(데이터셋 기록)
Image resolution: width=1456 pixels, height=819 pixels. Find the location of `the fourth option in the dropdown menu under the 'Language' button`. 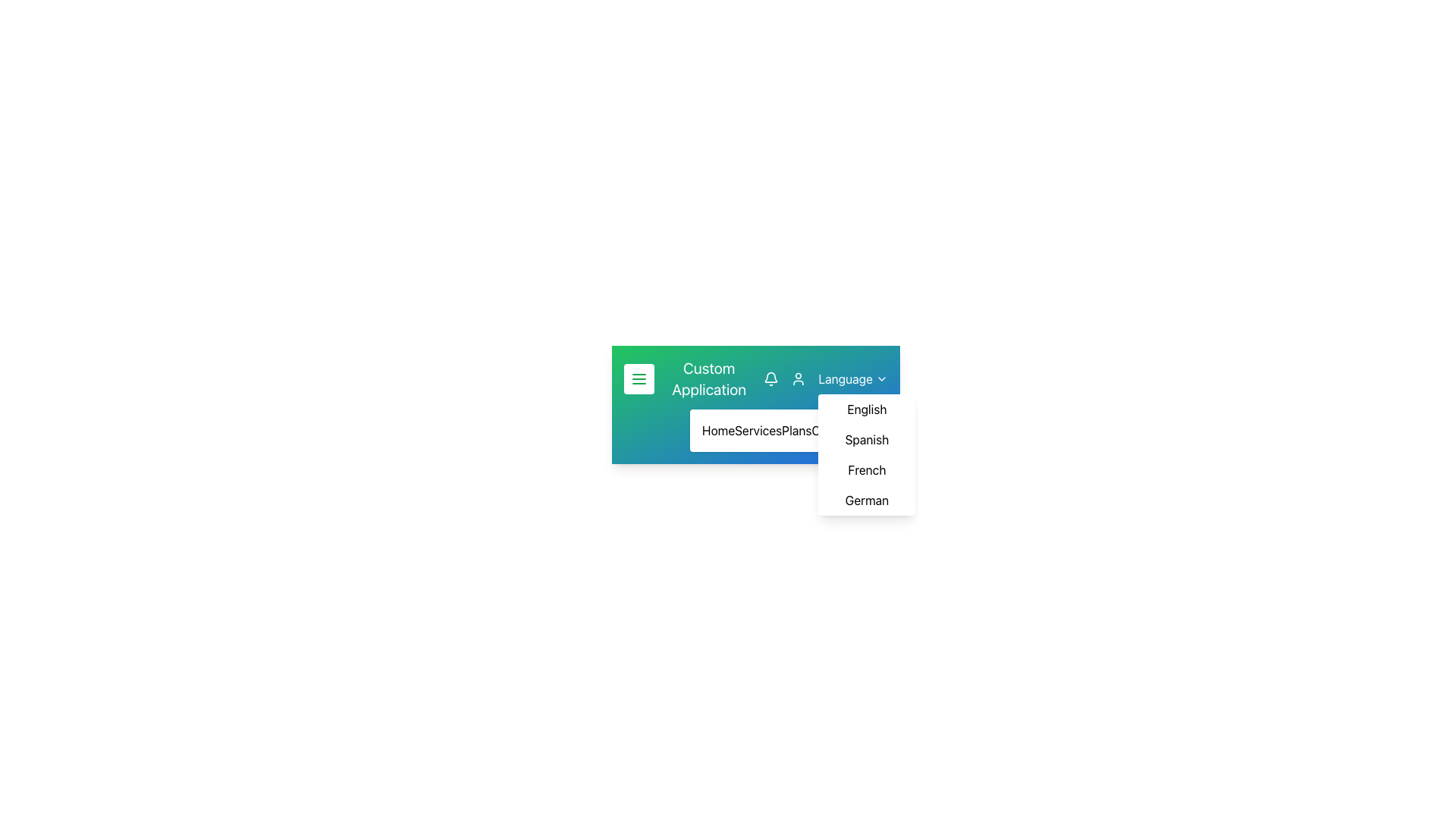

the fourth option in the dropdown menu under the 'Language' button is located at coordinates (867, 500).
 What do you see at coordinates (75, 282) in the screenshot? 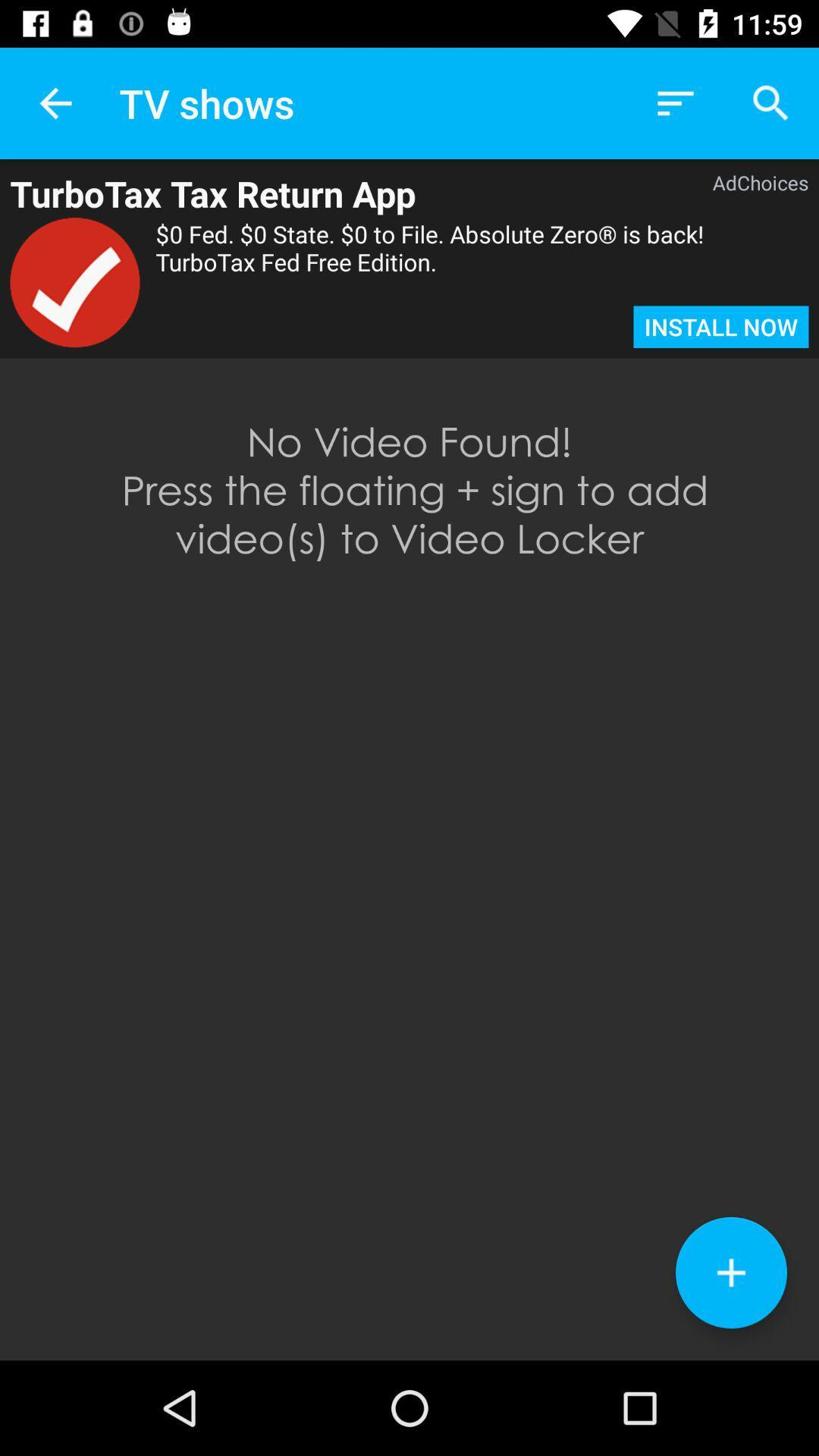
I see `the icon above the no video found` at bounding box center [75, 282].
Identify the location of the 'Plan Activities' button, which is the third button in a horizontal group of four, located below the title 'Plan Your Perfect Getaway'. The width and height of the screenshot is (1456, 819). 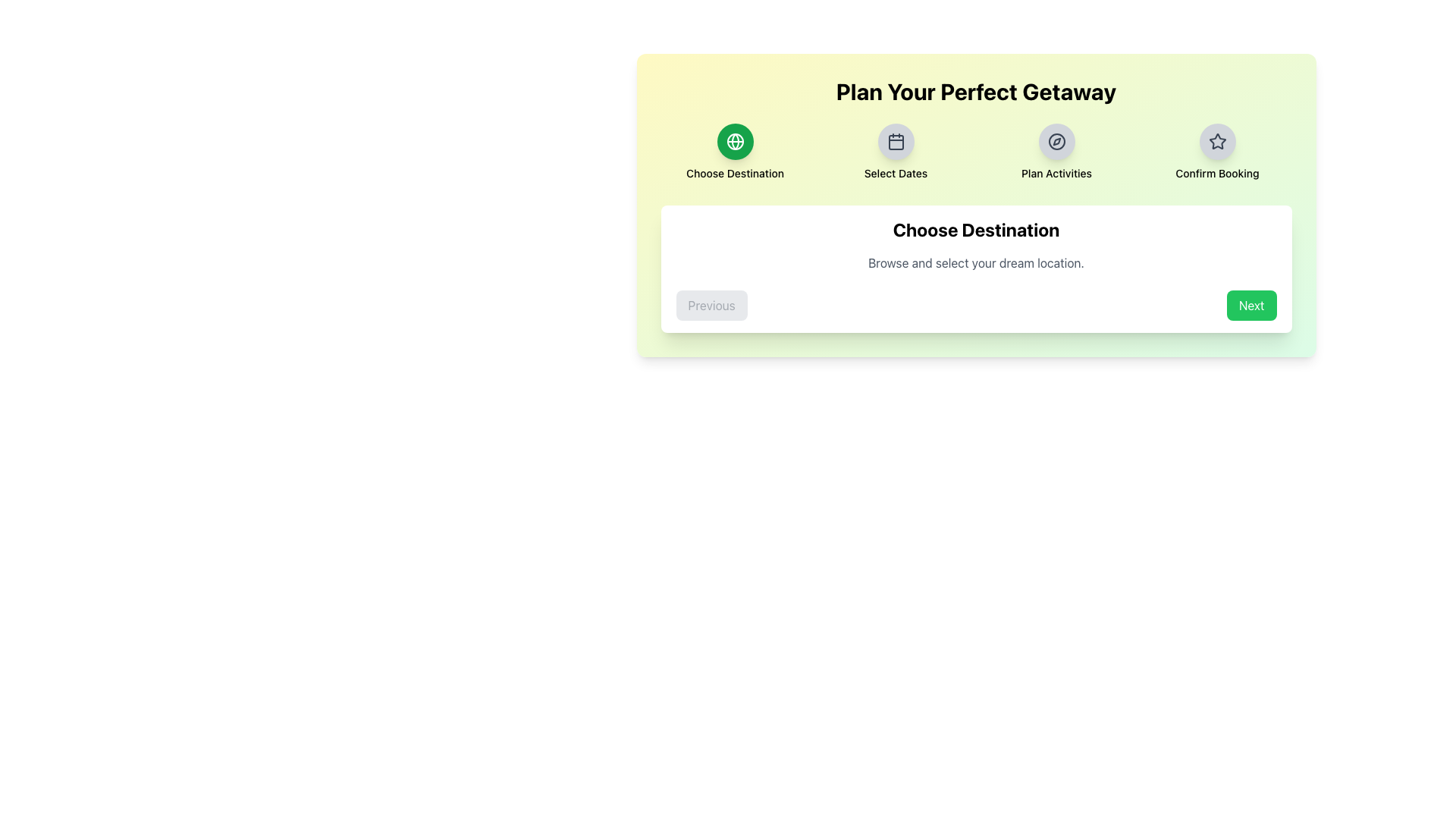
(1056, 141).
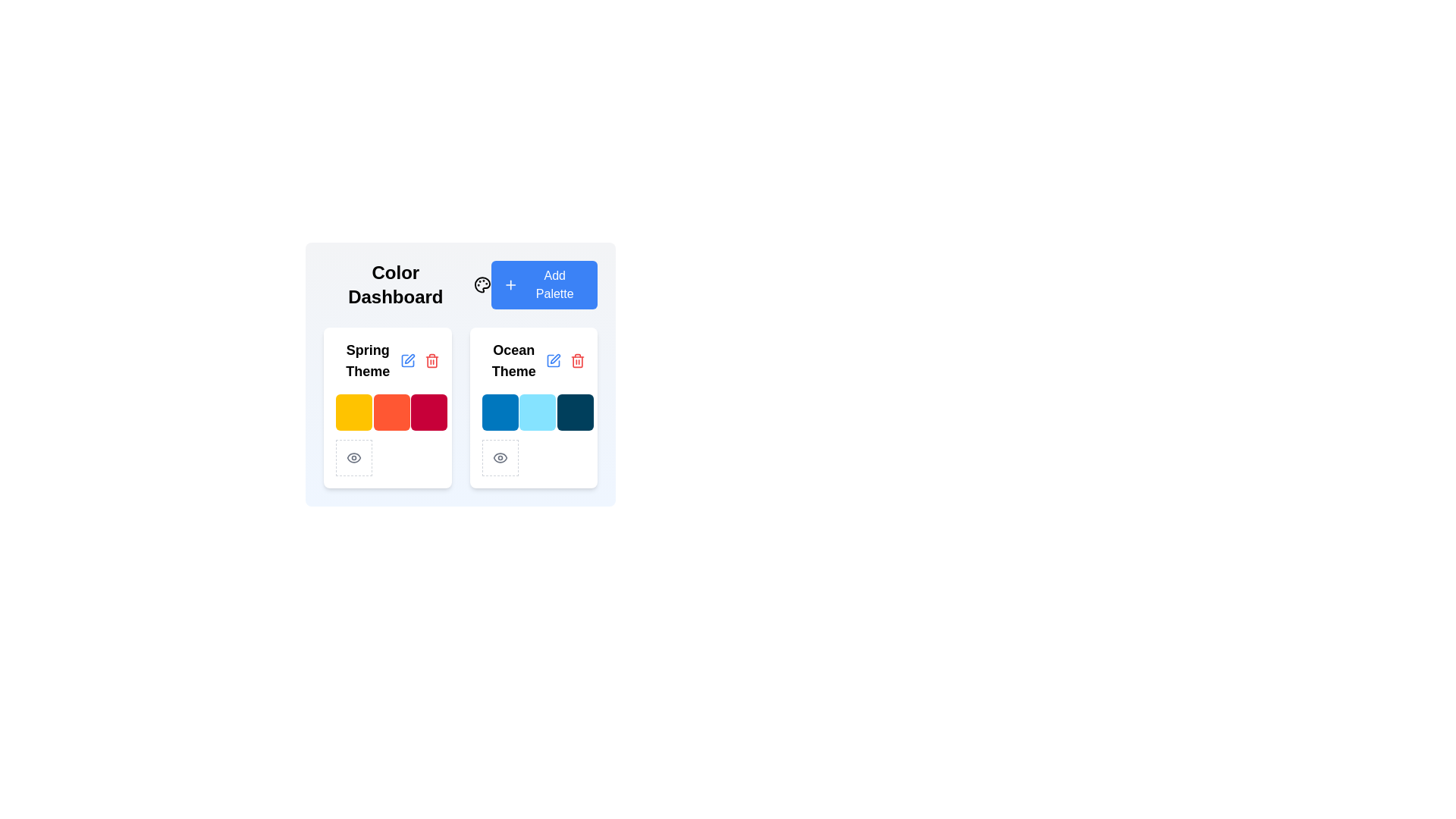 Image resolution: width=1456 pixels, height=819 pixels. Describe the element at coordinates (460, 284) in the screenshot. I see `palette icon located within the 'Color Dashboard' section, which serves as the header for managing color palettes` at that location.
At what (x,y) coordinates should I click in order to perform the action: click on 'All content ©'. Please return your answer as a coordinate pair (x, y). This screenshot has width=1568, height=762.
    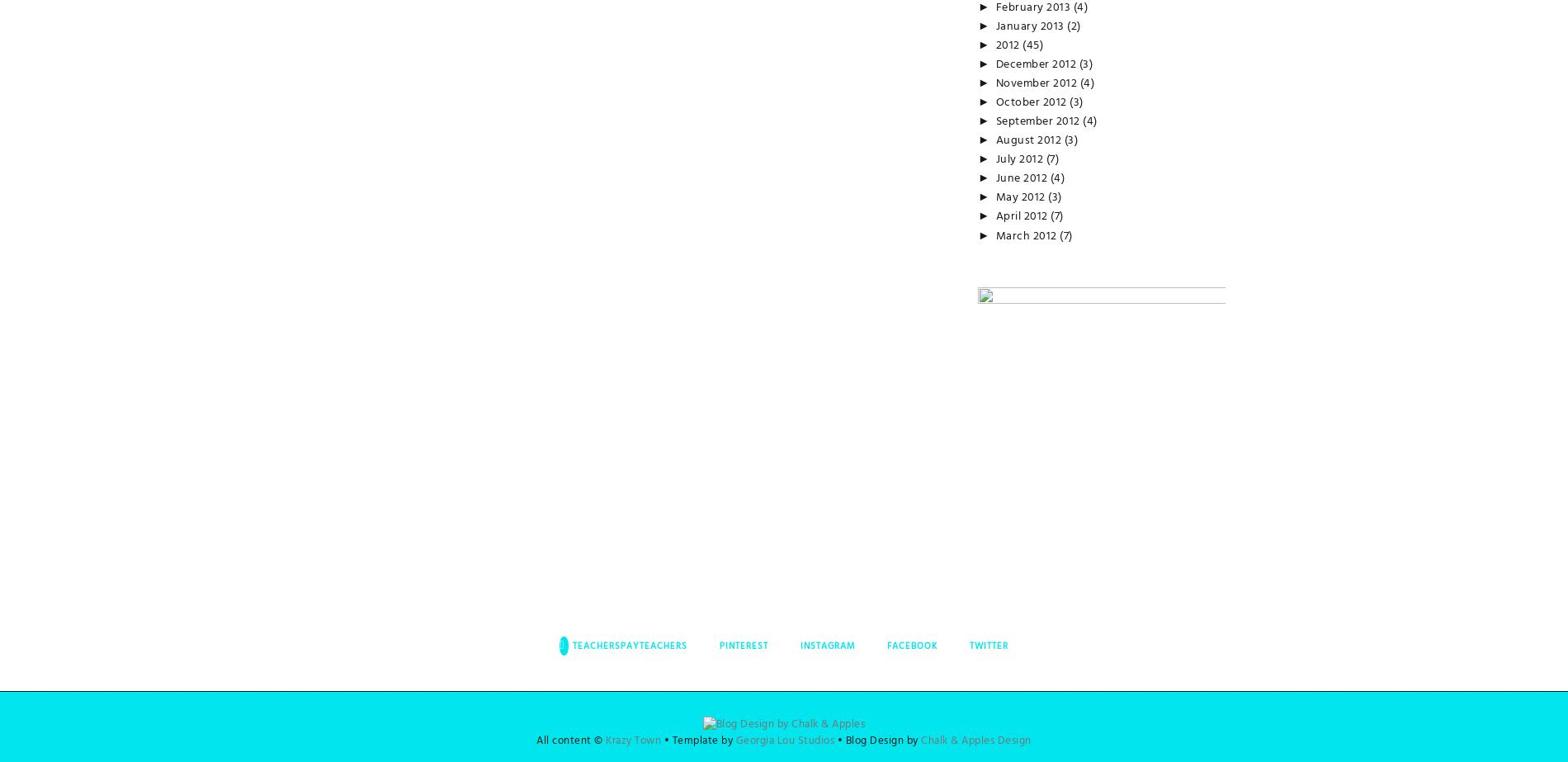
    Looking at the image, I should click on (570, 740).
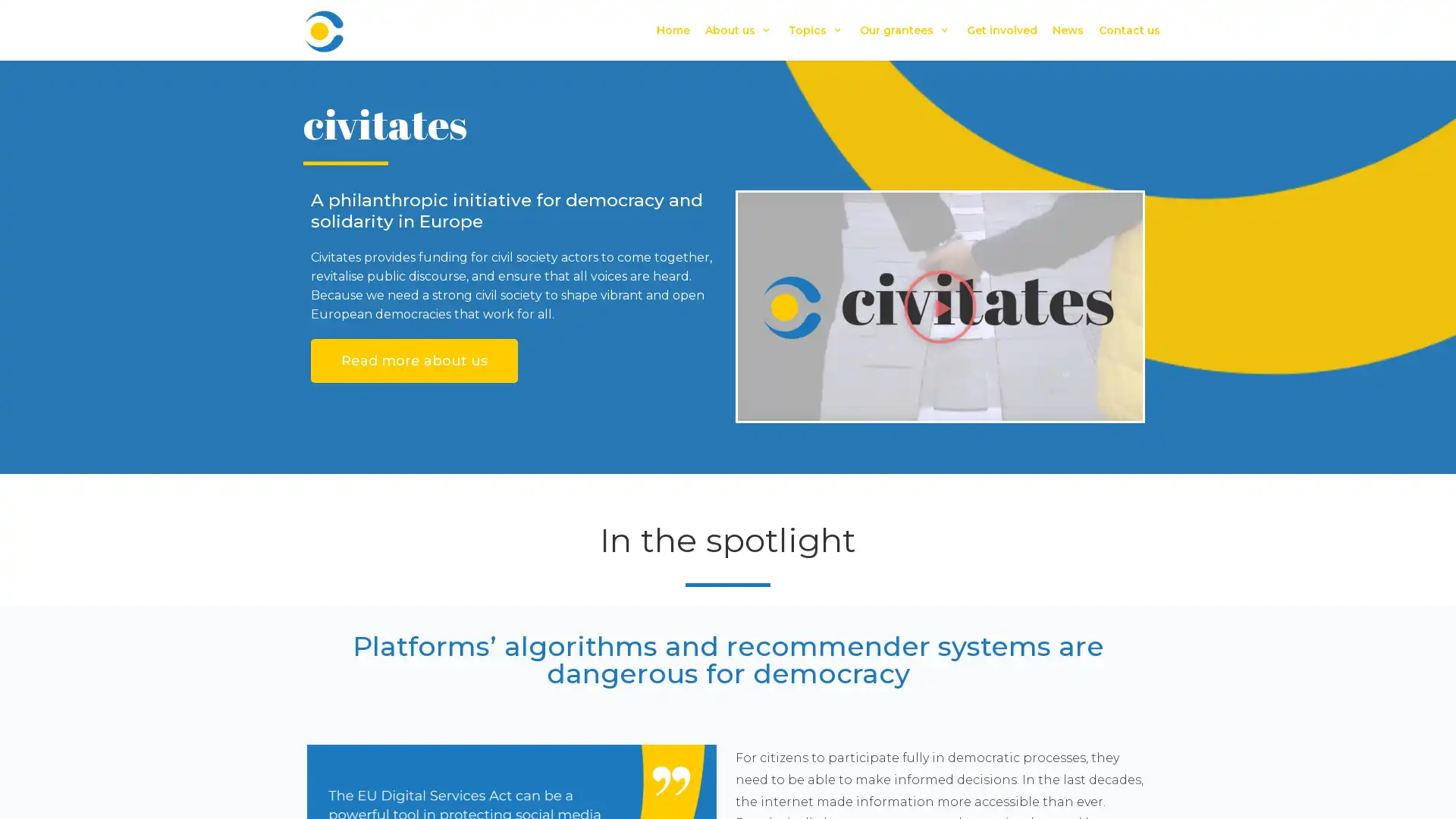  What do you see at coordinates (414, 360) in the screenshot?
I see `Read more about us` at bounding box center [414, 360].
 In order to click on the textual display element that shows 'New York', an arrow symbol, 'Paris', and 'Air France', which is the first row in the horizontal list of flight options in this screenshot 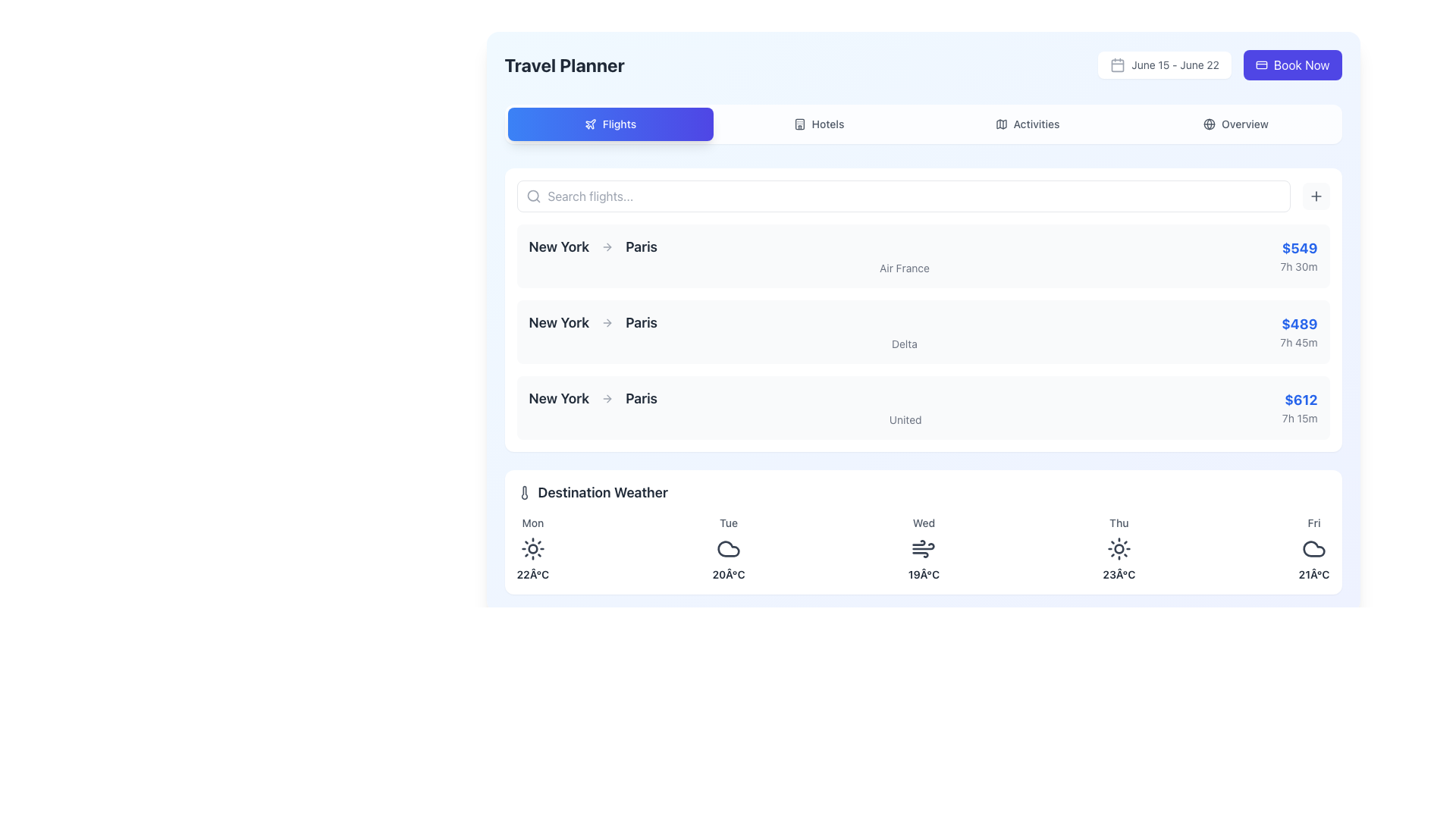, I will do `click(904, 256)`.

**과제 안내**: 데이터 첫 줄에서 시작해 "coordinates (867, 500)."가 들어 있는 줄까지 두 줄을 모두 포함해 다시 쓰되, "Image resolution"를 "Screenshot resolution"로 바꾸고 나머지는 그대로 두세요. 그림은 넣지 마세요.

**답변**:
Screenshot resolution: width=1456 pixels, height=819 pixels. Find the location of `the fourth option in the dropdown menu under the 'Language' button`. 

the fourth option in the dropdown menu under the 'Language' button is located at coordinates (867, 500).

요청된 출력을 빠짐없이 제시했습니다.